Colors of Words
A poem celebrating the joy of expression and the beauty found in language's complexities.
This poem is part of the NaPoWriMo 2025 challenge to write a poem a day in April. This is the prompt for April 10.
Yesterday, we looked at a poem that used sound in a very particular way, to create a slow and mysterious feeling.
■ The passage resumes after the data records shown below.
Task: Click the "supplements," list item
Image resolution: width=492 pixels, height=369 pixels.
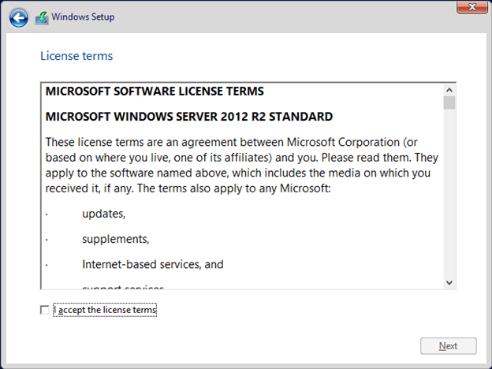Action: point(115,239)
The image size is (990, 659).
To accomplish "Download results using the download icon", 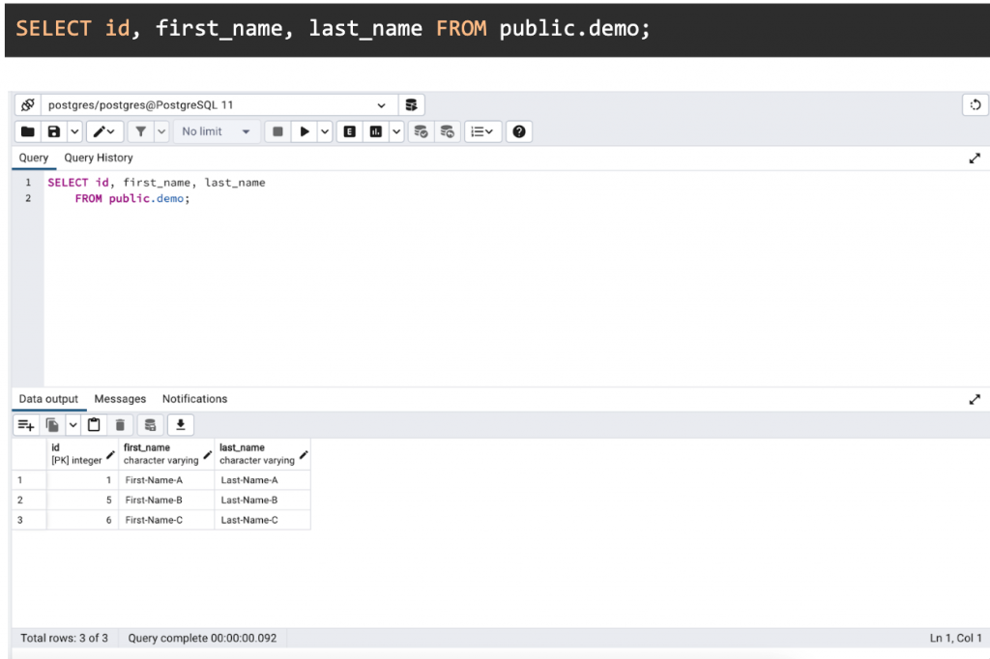I will pos(181,424).
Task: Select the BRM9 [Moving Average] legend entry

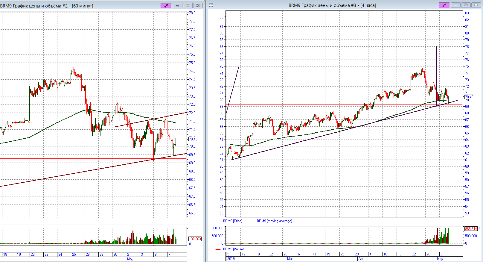Action: click(x=274, y=221)
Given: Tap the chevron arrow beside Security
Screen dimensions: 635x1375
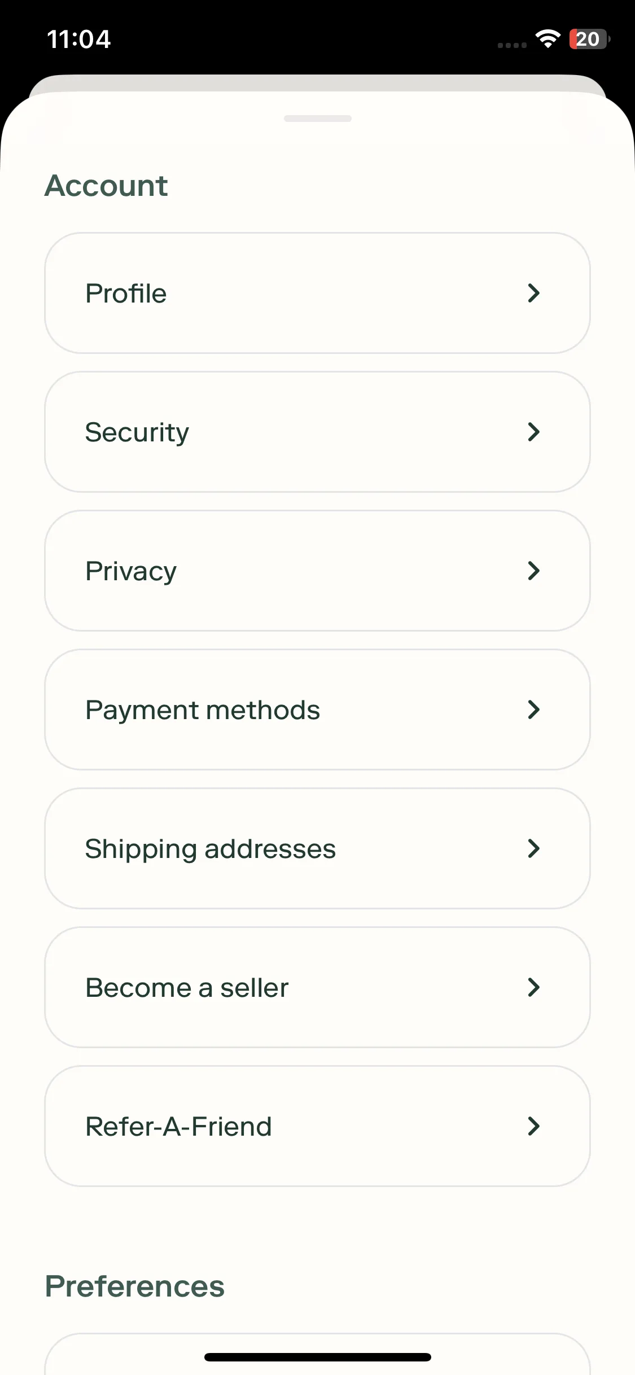Looking at the screenshot, I should tap(533, 432).
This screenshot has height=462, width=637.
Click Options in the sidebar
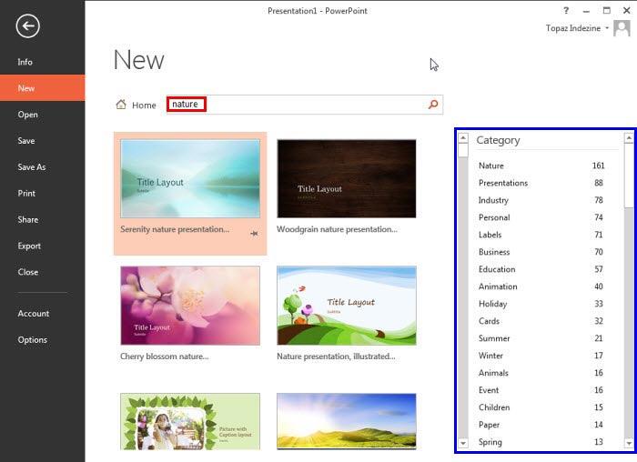coord(32,340)
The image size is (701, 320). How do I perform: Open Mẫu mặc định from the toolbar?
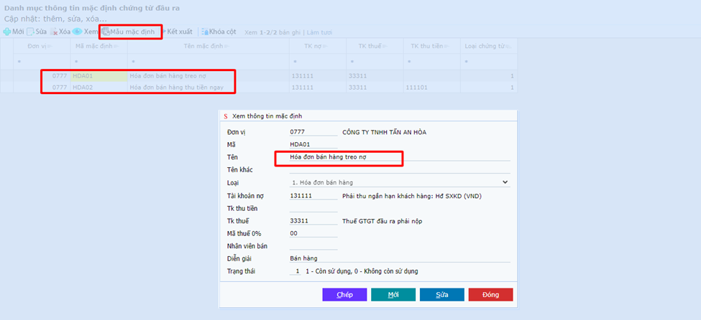coord(131,32)
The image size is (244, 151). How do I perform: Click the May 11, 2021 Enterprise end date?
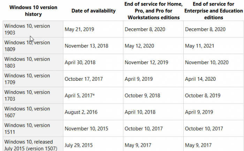(x=200, y=46)
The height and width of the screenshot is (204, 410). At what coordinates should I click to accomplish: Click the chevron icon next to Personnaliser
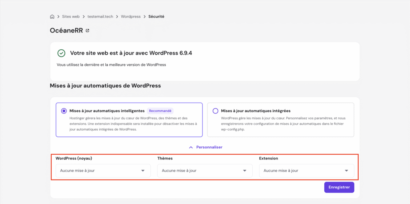coord(191,147)
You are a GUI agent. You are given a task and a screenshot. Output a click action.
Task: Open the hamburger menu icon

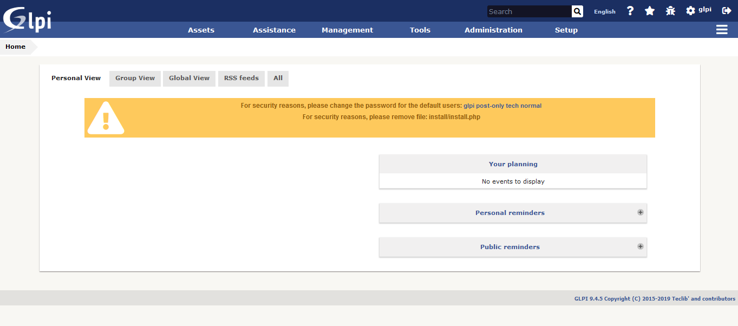(722, 30)
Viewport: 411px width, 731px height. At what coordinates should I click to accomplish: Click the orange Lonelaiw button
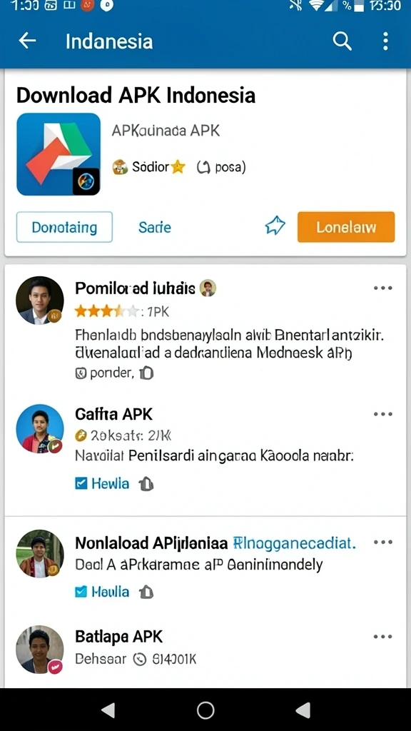[346, 227]
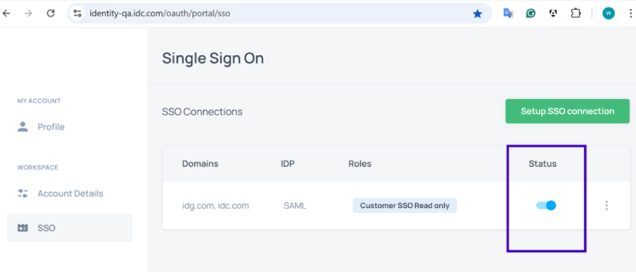Open the three-dot menu for SSO row

(606, 205)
Mark Bibbins’ poem, “At the End of the Endless Decade,” uses sound very differently, with less eerieness and more wordplay. Today, we’d like to challenge you to write a poem that, like Bibbins’, uses alliteration and punning. See if you can’t work in references to at least one word you have trouble spelling, and one that you’ve never quite been able to perfectly remember the meaning of.
In my garden of garbled greens, where thoughts bloom like wildflowers, I plant “fuchsia,” a hue and a plant; one that calls the hummers, hangs heavy in the air, taunting tongues with its tricky twist, a vivid vibrance that vexes, like a riddle wrapped in pendulous petals. (Why did the color stay home? I muse, moments spent in silliness, Because it didn’t want to risk a run-in with the wild world of wobbly watercolors! and my giggles glide through the garden, where whimsy weaves its way into the fabric of folly.) Sipping on sunlight, I sip on syllables, searching for the secret of abnegation, a word whose definition waltzes just beyond the edge of my recollection, its meaning muddled, a memory marooned on the shores of my mind. Here, in this patch of playful paradox, I find freedom in the dance of language, the way words can wade through waters of uncertainty, painting the mundane with magic, as I embrace the chaos of expression, a riot of color, a kaleidoscope of confusion.